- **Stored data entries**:
·····

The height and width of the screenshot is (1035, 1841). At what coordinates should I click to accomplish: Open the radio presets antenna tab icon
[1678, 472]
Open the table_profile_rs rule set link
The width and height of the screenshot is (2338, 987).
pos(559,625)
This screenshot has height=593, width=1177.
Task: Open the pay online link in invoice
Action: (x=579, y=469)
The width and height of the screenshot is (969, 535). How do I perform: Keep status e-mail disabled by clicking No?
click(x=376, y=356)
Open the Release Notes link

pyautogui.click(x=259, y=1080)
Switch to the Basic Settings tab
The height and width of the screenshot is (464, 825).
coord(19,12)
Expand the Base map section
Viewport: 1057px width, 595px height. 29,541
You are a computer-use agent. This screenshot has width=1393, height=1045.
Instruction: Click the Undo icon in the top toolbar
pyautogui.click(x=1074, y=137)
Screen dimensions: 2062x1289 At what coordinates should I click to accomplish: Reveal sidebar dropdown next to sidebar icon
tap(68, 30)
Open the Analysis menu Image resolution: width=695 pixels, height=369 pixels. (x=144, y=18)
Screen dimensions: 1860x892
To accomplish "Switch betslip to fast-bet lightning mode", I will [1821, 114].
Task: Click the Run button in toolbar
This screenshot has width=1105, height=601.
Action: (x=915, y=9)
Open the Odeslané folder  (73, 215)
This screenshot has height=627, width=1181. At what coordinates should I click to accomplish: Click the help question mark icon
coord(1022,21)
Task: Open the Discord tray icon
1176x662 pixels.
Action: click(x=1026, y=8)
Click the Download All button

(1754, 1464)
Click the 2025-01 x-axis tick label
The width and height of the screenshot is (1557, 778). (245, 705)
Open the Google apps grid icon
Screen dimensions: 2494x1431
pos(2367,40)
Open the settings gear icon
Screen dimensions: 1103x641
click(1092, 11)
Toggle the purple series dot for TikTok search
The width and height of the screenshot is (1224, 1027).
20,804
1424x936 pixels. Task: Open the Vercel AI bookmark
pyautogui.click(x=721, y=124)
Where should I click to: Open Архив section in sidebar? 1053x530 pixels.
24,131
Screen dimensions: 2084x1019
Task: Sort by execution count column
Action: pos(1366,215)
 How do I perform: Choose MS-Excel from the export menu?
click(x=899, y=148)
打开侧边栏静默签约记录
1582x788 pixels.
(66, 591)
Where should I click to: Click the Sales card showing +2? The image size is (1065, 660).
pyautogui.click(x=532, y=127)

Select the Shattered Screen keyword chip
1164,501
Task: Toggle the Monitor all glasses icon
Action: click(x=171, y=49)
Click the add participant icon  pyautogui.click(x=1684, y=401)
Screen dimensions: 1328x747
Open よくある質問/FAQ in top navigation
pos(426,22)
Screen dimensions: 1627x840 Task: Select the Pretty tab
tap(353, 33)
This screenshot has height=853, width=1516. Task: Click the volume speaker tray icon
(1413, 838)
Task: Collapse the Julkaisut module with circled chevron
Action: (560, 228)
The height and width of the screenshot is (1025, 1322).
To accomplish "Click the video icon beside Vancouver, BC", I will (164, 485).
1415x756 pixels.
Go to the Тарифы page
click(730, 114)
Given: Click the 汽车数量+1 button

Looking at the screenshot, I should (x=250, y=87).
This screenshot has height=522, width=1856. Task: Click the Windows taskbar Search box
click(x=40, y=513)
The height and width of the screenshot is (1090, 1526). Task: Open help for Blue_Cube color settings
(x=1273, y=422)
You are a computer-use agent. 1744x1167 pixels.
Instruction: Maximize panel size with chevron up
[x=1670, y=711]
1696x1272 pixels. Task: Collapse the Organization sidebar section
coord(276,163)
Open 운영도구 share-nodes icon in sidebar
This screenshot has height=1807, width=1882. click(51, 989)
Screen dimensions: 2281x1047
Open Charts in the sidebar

·····

- **Assignment**:
Every line that contains "Switch" should be copied out of the data.

- **Answer to this problem**:
Switch to the Basic Settings tab
To accomplish "Switch betslip to fast-bet lightning mode", I will [1821, 114].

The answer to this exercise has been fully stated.